L’actuel LRU sera frappé d’obsolescence à partir de 2027

Pour en savoir plus sur ce nouvel armement, 20 Minutes a interrogé Patrick Gaillard, directeur général, et l’un des deux fondateurs de l’entreprise avec Fanny Turgis. « L’objectif numéro un était de proposer un armement mobile, avec un camion qui puisse être suffisamment compact pour être projeté par un avion de transport militaire, et se cacher facilement », explique le chef d’entreprise.

Il indique que sa société s’est positionnée sur ce segment après avoir « fait le constat de l’état de vétusté des matériels de l’armée de Terre » dans ce domaine. L’actuel LRU [lance-roquettes unitaire] sera en effet « frappé d’obsolescence à partir de 2027 », souligne le rapport parlementaire. « En plus de cela, l’armée n’en dispose plus que de sept ou huit, quand il en faudrait douze, pointe Patrick Gaillard. Il y a donc urgence. »

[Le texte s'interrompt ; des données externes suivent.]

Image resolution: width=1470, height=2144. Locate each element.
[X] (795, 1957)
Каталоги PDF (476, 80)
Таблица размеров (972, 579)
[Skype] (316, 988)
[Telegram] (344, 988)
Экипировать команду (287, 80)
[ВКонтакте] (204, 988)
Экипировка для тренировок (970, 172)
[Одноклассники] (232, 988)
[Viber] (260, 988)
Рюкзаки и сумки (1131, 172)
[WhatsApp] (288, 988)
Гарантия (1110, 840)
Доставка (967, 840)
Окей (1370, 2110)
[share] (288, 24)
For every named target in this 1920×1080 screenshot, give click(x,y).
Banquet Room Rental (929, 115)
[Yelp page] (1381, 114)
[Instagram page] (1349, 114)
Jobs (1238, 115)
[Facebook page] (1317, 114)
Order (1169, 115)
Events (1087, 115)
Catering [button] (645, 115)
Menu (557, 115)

Une situation que ne découvre évidemment pas la Direction générale de l’armement (DGA), qui a lancé le programme FLP-T (Frappe Longue Portée – Terrestre), et confié à deux groupements momentanés d’entreprises, Safran/MBDA et Thales/ArianeGroup, un « partenariat d’innovation ». Ce dernier porte sur le développement d’une « solution souveraine complète (lanceur, munitions et partie guidage/navigation) », mais qui ne serait pas opérationnelle avant 2030.

« Porter le feu loin derrière les lignes ennemies »

C’est là que le projet de Turgis & Gaillard – « complémentaire et non concurrent du partenariat d’innovation »- intervient. Cette solution « pourrait vraisemblablement être disponible rapidement et permettrait d’éviter la rupture temporaire de capacités des LRU en 2027 », souligne le rapport parlementaire.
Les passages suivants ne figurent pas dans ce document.